Directions for this task: Rewrite all of the rows below, swapping "GUI agent" for "screen helper" each time it appears and keeping everything else the same.

Item-finding rows
▼▼▼

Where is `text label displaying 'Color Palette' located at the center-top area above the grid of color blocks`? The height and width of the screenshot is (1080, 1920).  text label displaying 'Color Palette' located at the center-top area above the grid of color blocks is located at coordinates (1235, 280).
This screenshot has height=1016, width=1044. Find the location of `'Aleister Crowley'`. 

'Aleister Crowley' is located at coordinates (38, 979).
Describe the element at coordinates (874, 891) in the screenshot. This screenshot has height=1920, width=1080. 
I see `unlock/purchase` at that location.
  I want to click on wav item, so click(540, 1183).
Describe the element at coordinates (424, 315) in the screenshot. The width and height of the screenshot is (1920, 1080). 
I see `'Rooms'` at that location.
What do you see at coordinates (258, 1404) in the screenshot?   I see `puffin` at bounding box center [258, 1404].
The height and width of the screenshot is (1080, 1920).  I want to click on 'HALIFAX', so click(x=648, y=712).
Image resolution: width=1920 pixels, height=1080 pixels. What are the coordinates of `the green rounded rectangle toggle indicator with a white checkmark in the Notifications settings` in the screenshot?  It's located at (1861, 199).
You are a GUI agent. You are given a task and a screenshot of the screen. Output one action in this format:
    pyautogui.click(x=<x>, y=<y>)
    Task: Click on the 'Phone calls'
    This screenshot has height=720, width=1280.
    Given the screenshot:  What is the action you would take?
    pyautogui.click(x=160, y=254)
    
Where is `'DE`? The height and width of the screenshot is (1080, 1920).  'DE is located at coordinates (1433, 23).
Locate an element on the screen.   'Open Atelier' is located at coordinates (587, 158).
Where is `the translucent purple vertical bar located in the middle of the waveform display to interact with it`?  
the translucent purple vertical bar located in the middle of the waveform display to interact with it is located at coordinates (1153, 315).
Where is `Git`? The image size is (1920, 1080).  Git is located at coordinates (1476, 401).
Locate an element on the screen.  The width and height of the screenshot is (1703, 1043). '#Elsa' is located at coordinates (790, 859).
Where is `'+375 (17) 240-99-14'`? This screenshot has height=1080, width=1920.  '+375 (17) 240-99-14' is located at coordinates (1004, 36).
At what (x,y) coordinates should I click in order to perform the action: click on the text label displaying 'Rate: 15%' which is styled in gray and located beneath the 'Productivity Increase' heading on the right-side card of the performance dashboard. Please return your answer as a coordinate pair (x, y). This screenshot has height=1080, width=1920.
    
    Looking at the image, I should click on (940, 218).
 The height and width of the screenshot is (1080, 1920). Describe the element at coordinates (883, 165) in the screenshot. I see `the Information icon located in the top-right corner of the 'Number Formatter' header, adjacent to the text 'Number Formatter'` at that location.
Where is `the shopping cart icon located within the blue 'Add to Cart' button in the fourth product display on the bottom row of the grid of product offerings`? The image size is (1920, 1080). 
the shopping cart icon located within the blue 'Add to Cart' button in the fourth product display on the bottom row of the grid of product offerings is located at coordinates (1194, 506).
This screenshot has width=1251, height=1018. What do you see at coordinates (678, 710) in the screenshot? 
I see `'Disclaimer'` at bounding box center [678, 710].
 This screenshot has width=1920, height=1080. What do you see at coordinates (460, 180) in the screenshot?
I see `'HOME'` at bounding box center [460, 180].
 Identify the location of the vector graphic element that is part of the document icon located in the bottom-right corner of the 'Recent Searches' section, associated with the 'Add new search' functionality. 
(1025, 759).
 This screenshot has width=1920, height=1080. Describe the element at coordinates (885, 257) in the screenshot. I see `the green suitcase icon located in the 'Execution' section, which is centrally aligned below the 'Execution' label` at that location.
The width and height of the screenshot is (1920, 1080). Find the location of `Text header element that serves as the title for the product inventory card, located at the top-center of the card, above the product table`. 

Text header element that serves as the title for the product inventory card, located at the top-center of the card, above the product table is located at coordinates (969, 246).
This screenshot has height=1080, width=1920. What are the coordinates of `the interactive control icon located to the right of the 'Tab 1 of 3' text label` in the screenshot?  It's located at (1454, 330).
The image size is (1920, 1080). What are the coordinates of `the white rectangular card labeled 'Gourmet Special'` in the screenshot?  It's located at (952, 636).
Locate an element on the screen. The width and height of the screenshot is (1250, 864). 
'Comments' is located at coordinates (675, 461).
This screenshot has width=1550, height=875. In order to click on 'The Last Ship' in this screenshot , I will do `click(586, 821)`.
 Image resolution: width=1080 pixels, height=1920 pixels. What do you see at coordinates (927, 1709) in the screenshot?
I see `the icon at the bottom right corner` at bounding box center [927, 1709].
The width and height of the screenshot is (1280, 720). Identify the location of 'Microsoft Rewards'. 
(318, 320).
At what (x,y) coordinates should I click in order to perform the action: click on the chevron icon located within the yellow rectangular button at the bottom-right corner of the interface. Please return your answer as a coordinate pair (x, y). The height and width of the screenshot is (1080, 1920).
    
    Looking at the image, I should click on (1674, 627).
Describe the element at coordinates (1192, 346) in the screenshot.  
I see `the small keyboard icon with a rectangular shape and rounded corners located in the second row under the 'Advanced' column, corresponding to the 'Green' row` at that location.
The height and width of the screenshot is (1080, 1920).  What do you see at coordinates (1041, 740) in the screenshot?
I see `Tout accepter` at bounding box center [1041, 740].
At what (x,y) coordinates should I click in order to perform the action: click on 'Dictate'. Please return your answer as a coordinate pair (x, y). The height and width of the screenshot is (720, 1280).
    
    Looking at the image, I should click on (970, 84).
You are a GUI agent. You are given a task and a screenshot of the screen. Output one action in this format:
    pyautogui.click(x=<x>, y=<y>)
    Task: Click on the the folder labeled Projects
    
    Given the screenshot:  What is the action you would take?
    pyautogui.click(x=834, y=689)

▲▲▲

Expected output:
Where is `text label displaying 'Color Palette' located at the center-top area above the grid of color blocks`? The height and width of the screenshot is (1080, 1920).  text label displaying 'Color Palette' located at the center-top area above the grid of color blocks is located at coordinates (1235, 280).
This screenshot has height=1016, width=1044. Find the location of `'Aleister Crowley'`. 

'Aleister Crowley' is located at coordinates (38, 979).
Describe the element at coordinates (874, 891) in the screenshot. This screenshot has height=1920, width=1080. 
I see `unlock/purchase` at that location.
  I want to click on wav item, so click(540, 1183).
Describe the element at coordinates (424, 315) in the screenshot. The width and height of the screenshot is (1920, 1080). 
I see `'Rooms'` at that location.
What do you see at coordinates (258, 1404) in the screenshot?   I see `puffin` at bounding box center [258, 1404].
The height and width of the screenshot is (1080, 1920).  I want to click on 'HALIFAX', so click(x=648, y=712).
Image resolution: width=1920 pixels, height=1080 pixels. What are the coordinates of `the green rounded rectangle toggle indicator with a white checkmark in the Notifications settings` in the screenshot?  It's located at (1861, 199).
You are a screen helper. You are given a task and a screenshot of the screen. Output one action in this format:
    pyautogui.click(x=<x>, y=<y>)
    Task: Click on the 'Phone calls'
    This screenshot has height=720, width=1280.
    Given the screenshot:  What is the action you would take?
    pyautogui.click(x=160, y=254)
    
Where is `'DE`? The height and width of the screenshot is (1080, 1920).  'DE is located at coordinates (1433, 23).
Locate an element on the screen.   'Open Atelier' is located at coordinates (587, 158).
Where is `the translucent purple vertical bar located in the middle of the waveform display to interact with it`?  
the translucent purple vertical bar located in the middle of the waveform display to interact with it is located at coordinates (1153, 315).
Where is `Git`? The image size is (1920, 1080).  Git is located at coordinates (1476, 401).
Locate an element on the screen.  The width and height of the screenshot is (1703, 1043). '#Elsa' is located at coordinates (790, 859).
Where is `'+375 (17) 240-99-14'`? This screenshot has height=1080, width=1920.  '+375 (17) 240-99-14' is located at coordinates (1004, 36).
At what (x,y) coordinates should I click in order to perform the action: click on the text label displaying 'Rate: 15%' which is styled in gray and located beneath the 'Productivity Increase' heading on the right-side card of the performance dashboard. Please return your answer as a coordinate pair (x, y). This screenshot has height=1080, width=1920.
    
    Looking at the image, I should click on (940, 218).
 The height and width of the screenshot is (1080, 1920). Describe the element at coordinates (883, 165) in the screenshot. I see `the Information icon located in the top-right corner of the 'Number Formatter' header, adjacent to the text 'Number Formatter'` at that location.
Where is `the shopping cart icon located within the blue 'Add to Cart' button in the fourth product display on the bottom row of the grid of product offerings`? The image size is (1920, 1080). 
the shopping cart icon located within the blue 'Add to Cart' button in the fourth product display on the bottom row of the grid of product offerings is located at coordinates (1194, 506).
This screenshot has width=1251, height=1018. What do you see at coordinates (678, 710) in the screenshot? 
I see `'Disclaimer'` at bounding box center [678, 710].
 This screenshot has width=1920, height=1080. What do you see at coordinates (460, 180) in the screenshot?
I see `'HOME'` at bounding box center [460, 180].
 Identify the location of the vector graphic element that is part of the document icon located in the bottom-right corner of the 'Recent Searches' section, associated with the 'Add new search' functionality. 
(1025, 759).
 This screenshot has width=1920, height=1080. Describe the element at coordinates (885, 257) in the screenshot. I see `the green suitcase icon located in the 'Execution' section, which is centrally aligned below the 'Execution' label` at that location.
The width and height of the screenshot is (1920, 1080). Find the location of `Text header element that serves as the title for the product inventory card, located at the top-center of the card, above the product table`. 

Text header element that serves as the title for the product inventory card, located at the top-center of the card, above the product table is located at coordinates (969, 246).
This screenshot has height=1080, width=1920. What are the coordinates of `the interactive control icon located to the right of the 'Tab 1 of 3' text label` in the screenshot?  It's located at (1454, 330).
The image size is (1920, 1080). What are the coordinates of `the white rectangular card labeled 'Gourmet Special'` in the screenshot?  It's located at (952, 636).
Locate an element on the screen. The width and height of the screenshot is (1250, 864). 
'Comments' is located at coordinates (675, 461).
This screenshot has width=1550, height=875. In order to click on 'The Last Ship' in this screenshot , I will do `click(586, 821)`.
 Image resolution: width=1080 pixels, height=1920 pixels. What do you see at coordinates (927, 1709) in the screenshot?
I see `the icon at the bottom right corner` at bounding box center [927, 1709].
The width and height of the screenshot is (1280, 720). Identify the location of 'Microsoft Rewards'. 
(318, 320).
At what (x,y) coordinates should I click in order to perform the action: click on the chevron icon located within the yellow rectangular button at the bottom-right corner of the interface. Please return your answer as a coordinate pair (x, y). The height and width of the screenshot is (1080, 1920).
    
    Looking at the image, I should click on (1674, 627).
Describe the element at coordinates (1192, 346) in the screenshot.  
I see `the small keyboard icon with a rectangular shape and rounded corners located in the second row under the 'Advanced' column, corresponding to the 'Green' row` at that location.
The height and width of the screenshot is (1080, 1920).  What do you see at coordinates (1041, 740) in the screenshot?
I see `Tout accepter` at bounding box center [1041, 740].
At what (x,y) coordinates should I click in order to perform the action: click on 'Dictate'. Please return your answer as a coordinate pair (x, y). The height and width of the screenshot is (720, 1280).
    
    Looking at the image, I should click on (970, 84).
You are a screen helper. You are given a task and a screenshot of the screen. Output one action in this format:
    pyautogui.click(x=<x>, y=<y>)
    Task: Click on the the folder labeled Projects
    
    Given the screenshot:  What is the action you would take?
    pyautogui.click(x=834, y=689)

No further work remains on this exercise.